The Late Devonian Elwell Formation is part of a late Paleozoic island-arc assemblage exposed in the northern Sierra Nevada, California. In the 10-km interval from Mount Elwell (Plumas County) to Packer Lake (Sierra County), it consists largely of numerous andesitic sills interleaved with phosphatic radiolarian chert and turbidity-current and debris-flow deposits. Peperite, formed by interaction of intrusive andesitic magma and still-moist, incompletely lithified “chert” not far beneath the sea floor, occurs sparingly. The whole assemblage was thoroughly recrystallized (greenschist-facies regional metamorphism) during the Late Jurassic Nevadan orogeny.
The phosphatic chert is composed of white, fluorapatite-rich lenses and nodules enclosed in a black matrix consisting of microgranular quartz and carbonaceous material (probably graphite). Radiolaria (family Entactiniidae) are so abundant that the chert is thought to have originated as radiolarian ooze. The phosphatic lenses and nodules probably formed by direct inorganic precipitation of fluorapatite from pore water within decaying radiolarians at the sediment-water interface.
The andesitic sills are generally aphyric and aphanitic; original textures varied from hyalopilitic in sill interiors to pilotaxitic at sill margins. The andesite was charged with plagioclase (now albite) microlites, and quench morphologies occur where sills intruded the wettest “chert.” Relatively thick sills commonly display columnar structure, whereas a few originally more viscous sills are flow laminated. The top of a sill emplaced essentially at the sediment-water interface is pillowed. Many sills bear xenoliths of phosphatic chert, and scarce quartz megacrysts (evidently derived from the underlying, dacitic Sierra Buttes Formation) appear nearly everywhere. Concentrations of major-element oxides and immobile trace elements indicate that the andesite originated as part of the tholeiitic rock association of island arcs; rare-earth–abundance patterns are particularly diagnostic of this paleotectonic setting.

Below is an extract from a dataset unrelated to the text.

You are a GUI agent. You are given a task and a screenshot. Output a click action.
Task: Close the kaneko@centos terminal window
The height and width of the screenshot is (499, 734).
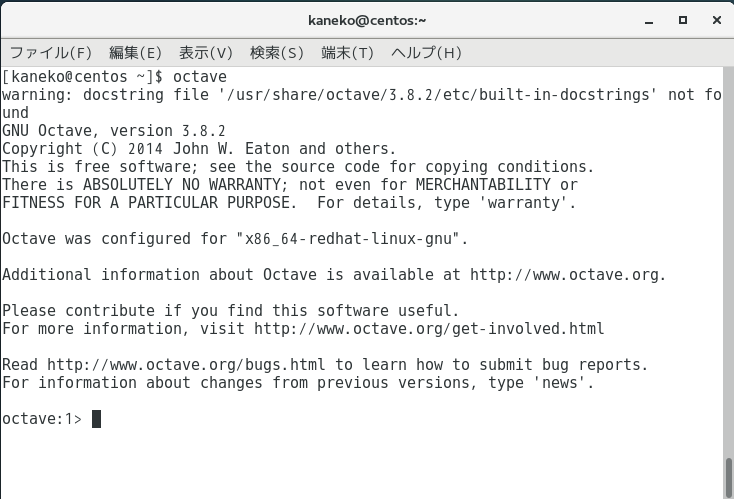717,20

Most peperite has poorly sorted (coarse ash to coarse block) andesitic fragments uniformly distributed through a voluminous black chert matrix. Where invaded “chert” retained the most pore water, quenched andesitic magma formed irregularly shaped lapilli and small pillows that initially exhibited ductile behavior. Rapid cooling below the softening point of glass resulted in brittle fracture of the lapilli during dispersal through the “chert” by steam explosions. Steam explosions also incorporated into the peperite rigid clasts of locally dewatered chert, and shattered already-formed phosphatic nodules. Where the invaded “chert” was better lithified, freezing sill margins simply granulated quietly in situ by thermal-contraction cracking of microlitic glass; fluid “chert” injected widely spaced contraction joints deep within the sills. In all cases, there was sufficient heated connate water to cause palagonitization and chloritization of andesitic fragments.
Greenschist-facies metamorphism produced two mineral assemblages in the interiors of andesitic sills, the second perhaps reflecting locally higher Pco2/Ph2o during metamorphism: (1) albite + quartz + epidote + actinolite + chlorite + Ti-rich mineral ± calcite ± stilpnomelane ± white mica, and (2) albite + quartz + chlorite + Ti-rich mineral + calcite ± stilpnomelane ± white mica. Epidote-rich specks occurring sporadically in the sills represent metasomatism on a scale of millimetres to centimetres; such specks are mineralogically zoned in andesitic fragments in intensely recrystallized peperite. Additional examples of local meta-somatic activity include syntectonic crystallization of calcite rhombohedra across original vesicle walls in a sill. Cleavage developed locally during regional metamorphism is parallel to axial planes of closely appressed folds that deformed andesitic fragments in peperite and flow laminae in sills.